According to Edgar Koby, a supervisor special agent in charge of the transnational threat unit of the FBI's Newark Division, a criminal typically will present himself as an attorney and tell someone they are a long lost relative of the person who has died.

“They identify this individual as being the sole surviving relative of this individual, and they have an inheritance. Usually they’ll give them a very large number, in the millions,” he said.

“Most people get very excited because they usually ask for nothing in the beginning, but as the process goes on they’ll ask them to pay a fee or a tax to get their $15 million dollars of inheritance.”

Koby noted that in some situations victims literally spend tens of thousands of dollars in order to get what they think is a bonafide inheritance.

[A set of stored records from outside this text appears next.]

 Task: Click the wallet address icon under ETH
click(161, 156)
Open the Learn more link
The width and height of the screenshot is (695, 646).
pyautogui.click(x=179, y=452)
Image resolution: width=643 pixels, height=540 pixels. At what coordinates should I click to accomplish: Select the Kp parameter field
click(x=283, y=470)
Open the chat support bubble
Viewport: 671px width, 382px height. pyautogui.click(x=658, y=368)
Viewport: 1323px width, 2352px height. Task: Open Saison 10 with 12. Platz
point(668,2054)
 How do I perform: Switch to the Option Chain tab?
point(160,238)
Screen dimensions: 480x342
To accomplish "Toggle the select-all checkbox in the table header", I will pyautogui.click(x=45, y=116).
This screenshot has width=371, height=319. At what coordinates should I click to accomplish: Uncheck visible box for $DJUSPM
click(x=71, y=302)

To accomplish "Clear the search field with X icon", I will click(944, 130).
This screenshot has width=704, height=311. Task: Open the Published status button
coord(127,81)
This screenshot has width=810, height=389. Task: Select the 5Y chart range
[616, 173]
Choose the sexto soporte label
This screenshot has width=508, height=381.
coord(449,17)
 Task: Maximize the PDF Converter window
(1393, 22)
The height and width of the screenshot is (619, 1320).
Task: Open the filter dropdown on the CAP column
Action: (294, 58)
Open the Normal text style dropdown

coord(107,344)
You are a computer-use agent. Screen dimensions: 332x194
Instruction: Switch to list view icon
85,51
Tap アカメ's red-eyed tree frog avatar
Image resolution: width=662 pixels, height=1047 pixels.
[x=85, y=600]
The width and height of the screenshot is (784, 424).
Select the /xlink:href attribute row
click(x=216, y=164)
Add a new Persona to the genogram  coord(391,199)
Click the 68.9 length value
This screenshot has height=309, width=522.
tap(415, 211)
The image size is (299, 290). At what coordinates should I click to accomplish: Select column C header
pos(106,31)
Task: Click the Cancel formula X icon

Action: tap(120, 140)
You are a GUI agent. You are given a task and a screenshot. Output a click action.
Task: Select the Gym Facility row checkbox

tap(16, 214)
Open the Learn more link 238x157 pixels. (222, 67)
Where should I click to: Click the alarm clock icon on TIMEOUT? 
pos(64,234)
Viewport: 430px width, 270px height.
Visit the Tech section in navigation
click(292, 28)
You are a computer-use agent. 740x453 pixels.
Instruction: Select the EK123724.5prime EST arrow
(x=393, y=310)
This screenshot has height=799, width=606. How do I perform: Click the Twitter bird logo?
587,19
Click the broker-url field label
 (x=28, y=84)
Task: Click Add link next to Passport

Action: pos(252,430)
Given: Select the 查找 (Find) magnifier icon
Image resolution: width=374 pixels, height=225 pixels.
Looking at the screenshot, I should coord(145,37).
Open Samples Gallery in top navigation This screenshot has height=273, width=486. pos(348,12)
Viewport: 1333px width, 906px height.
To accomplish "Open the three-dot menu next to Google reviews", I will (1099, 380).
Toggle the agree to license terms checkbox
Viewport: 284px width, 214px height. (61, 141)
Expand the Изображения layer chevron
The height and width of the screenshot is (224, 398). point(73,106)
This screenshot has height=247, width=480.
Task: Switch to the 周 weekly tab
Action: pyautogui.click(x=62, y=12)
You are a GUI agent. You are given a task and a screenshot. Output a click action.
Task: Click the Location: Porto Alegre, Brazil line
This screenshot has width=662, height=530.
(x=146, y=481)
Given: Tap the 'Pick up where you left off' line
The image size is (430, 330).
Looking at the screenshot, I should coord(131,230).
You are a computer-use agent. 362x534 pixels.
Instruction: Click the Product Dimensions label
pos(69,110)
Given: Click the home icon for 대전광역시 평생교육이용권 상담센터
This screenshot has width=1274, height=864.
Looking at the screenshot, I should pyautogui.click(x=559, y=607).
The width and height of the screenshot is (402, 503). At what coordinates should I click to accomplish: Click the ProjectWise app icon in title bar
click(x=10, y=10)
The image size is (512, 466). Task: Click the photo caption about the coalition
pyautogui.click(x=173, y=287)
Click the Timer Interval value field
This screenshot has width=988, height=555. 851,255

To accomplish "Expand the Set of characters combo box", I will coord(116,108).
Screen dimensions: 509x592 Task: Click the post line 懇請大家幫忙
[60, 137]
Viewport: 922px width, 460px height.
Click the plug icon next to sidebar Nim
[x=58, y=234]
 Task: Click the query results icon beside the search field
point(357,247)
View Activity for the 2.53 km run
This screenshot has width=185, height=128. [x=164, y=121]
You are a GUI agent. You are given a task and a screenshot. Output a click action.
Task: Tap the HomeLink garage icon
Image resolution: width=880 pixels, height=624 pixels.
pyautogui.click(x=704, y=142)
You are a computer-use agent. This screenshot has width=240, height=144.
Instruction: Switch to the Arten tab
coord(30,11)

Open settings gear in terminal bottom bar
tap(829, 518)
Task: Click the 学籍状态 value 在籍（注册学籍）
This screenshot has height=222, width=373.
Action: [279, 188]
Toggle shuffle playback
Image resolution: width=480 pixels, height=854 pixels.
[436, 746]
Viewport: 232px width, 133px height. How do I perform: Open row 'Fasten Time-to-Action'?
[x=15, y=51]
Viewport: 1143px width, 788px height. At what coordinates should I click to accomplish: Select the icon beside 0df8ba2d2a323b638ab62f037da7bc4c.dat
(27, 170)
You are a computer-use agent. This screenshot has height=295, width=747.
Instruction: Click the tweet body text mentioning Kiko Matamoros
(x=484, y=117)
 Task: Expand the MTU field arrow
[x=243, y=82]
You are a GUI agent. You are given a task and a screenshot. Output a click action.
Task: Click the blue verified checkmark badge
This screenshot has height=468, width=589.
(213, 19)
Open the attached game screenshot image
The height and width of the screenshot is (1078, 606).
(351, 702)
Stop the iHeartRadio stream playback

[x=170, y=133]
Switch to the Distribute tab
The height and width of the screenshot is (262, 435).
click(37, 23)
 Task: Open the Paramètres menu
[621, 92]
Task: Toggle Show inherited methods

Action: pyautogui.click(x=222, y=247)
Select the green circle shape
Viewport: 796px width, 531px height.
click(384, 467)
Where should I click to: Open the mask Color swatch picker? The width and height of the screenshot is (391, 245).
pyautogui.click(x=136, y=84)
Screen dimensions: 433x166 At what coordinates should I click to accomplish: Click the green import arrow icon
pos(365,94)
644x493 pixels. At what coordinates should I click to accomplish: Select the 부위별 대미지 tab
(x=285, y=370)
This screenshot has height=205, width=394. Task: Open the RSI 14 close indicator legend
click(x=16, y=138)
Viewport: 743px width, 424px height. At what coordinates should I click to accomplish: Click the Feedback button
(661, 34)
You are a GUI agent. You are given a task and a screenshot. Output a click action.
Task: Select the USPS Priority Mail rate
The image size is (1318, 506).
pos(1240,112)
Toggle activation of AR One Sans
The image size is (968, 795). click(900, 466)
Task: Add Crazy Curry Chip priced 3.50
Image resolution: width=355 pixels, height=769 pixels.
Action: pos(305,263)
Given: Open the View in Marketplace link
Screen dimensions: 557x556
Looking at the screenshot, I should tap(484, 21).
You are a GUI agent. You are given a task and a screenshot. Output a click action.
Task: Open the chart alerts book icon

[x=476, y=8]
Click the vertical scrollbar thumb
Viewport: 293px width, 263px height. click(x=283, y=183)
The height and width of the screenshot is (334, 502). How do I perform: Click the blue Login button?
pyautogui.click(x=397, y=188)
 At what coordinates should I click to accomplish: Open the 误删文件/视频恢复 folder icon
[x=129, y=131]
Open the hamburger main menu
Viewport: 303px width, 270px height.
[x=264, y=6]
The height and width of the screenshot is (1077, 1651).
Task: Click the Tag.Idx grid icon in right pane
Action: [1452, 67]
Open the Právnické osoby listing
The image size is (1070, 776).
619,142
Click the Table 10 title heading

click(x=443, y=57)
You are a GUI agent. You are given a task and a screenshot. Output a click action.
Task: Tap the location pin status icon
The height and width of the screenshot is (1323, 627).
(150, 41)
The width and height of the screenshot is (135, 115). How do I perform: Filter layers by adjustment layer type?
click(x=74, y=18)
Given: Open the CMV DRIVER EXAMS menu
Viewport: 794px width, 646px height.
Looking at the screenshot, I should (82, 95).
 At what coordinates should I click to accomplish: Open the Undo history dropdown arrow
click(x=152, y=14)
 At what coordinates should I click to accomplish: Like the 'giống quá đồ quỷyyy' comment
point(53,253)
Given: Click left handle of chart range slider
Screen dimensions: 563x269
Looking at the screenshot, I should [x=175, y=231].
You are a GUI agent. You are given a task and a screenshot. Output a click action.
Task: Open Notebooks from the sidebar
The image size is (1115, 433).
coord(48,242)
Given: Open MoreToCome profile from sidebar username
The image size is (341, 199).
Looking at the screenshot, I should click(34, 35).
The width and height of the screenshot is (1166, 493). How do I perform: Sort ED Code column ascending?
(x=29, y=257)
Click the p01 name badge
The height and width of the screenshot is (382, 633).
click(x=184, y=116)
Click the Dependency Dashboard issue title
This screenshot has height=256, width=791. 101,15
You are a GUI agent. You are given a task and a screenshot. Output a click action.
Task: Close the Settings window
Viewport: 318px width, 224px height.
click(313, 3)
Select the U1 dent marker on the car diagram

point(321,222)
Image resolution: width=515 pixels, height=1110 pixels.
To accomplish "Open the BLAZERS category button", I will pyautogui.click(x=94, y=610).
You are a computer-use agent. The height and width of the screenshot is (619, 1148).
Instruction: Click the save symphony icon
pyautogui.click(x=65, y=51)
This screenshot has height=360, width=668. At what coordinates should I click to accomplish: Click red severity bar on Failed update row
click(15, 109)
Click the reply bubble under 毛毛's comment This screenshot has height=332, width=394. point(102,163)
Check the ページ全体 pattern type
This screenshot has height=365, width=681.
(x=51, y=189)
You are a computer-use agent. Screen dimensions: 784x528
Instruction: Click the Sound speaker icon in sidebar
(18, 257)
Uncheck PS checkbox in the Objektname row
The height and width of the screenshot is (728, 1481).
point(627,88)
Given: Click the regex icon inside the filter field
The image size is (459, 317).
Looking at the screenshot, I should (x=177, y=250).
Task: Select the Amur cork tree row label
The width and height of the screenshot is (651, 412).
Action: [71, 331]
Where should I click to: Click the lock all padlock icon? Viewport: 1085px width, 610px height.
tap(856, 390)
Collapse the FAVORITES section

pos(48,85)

“The average individual would never hand a stranger $20,000, but they know more about that stranger at their door than they do about that person online,” he said.

He said many victims who fall for this are naïve, elderly, or both.

“First, they give a few hundred then maybe a few thousand, then it’s just another $500, and it’s sort of like, well I already invested $3,000, what’s another $500 to get $3 million?”

Koby noted many victims have “very sad stories, after spending their life savings or maxing out their credit cards only to realize they’ve been duped.”

So what’s the best way to not get taken?

“Anyone asking for money that you do not know, I would not send it,” he said.

Koby pointed out another similar type of scam is when someone gets an email or a call informing them they’ve won a lottery they never entered.

“Any email, any prize you won, inheritance, lottery, anything like that, I would not send any money,” he said.